*WHAT YOU SHOULD DO*. Copy the rows from the very first line through the line that contains "0 Items is located at coordinates (1464, 14).", keeping every line exactly as it stands.

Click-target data
▼▼▼

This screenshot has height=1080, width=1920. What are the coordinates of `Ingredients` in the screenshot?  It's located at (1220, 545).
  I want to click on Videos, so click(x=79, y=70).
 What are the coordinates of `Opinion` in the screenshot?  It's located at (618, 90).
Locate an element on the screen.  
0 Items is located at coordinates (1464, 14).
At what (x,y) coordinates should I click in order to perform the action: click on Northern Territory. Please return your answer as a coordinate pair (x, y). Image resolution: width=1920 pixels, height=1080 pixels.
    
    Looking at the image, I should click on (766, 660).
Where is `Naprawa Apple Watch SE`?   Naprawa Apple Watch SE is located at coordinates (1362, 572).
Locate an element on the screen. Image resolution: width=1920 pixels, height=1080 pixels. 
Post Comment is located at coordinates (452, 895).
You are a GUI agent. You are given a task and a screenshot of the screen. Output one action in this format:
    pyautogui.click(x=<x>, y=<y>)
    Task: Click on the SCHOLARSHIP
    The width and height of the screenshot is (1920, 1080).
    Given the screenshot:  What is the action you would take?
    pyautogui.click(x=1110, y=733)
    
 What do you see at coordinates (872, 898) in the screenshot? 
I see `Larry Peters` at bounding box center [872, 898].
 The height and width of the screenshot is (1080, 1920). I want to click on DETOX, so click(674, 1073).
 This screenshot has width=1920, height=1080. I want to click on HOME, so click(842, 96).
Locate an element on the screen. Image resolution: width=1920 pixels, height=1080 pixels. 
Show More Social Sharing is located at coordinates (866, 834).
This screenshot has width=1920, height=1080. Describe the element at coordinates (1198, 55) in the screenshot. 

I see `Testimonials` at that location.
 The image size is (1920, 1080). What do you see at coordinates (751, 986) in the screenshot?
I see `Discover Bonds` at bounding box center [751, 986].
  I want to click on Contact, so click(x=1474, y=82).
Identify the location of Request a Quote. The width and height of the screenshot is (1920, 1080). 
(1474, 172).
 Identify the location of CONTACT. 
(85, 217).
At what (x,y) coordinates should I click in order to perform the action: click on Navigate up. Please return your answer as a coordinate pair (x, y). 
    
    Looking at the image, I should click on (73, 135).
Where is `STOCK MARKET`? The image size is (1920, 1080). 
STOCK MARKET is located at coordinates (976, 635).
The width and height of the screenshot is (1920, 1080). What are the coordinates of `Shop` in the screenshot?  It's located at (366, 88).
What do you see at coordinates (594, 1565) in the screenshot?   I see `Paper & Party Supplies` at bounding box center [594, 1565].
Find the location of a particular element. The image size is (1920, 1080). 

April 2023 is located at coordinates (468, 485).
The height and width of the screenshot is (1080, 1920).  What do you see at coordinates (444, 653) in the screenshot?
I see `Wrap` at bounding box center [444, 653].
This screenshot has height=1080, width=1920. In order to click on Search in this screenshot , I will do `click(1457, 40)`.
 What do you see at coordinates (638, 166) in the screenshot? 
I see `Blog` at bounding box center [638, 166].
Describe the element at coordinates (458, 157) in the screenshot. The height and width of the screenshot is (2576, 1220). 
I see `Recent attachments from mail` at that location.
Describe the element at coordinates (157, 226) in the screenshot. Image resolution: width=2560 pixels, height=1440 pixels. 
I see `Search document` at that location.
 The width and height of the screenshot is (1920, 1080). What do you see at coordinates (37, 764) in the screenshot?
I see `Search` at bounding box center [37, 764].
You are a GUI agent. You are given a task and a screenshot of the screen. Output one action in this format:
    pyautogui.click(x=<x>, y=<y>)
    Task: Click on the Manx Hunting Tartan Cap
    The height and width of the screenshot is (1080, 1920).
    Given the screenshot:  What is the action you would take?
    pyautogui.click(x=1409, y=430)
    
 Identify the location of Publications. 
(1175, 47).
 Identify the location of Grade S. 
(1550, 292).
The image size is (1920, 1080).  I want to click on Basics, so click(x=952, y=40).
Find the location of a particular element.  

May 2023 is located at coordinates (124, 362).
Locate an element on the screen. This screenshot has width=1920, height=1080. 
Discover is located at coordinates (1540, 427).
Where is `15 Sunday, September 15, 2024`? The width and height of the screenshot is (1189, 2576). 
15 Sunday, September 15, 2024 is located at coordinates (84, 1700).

▲▲▲

*SOLVED EXERCISE*.
This screenshot has height=1080, width=1920. What are the coordinates of `Ingredients` in the screenshot?  It's located at (1220, 545).
  I want to click on Videos, so click(x=79, y=70).
 What are the coordinates of `Opinion` in the screenshot?  It's located at (618, 90).
Locate an element on the screen.  
0 Items is located at coordinates (1464, 14).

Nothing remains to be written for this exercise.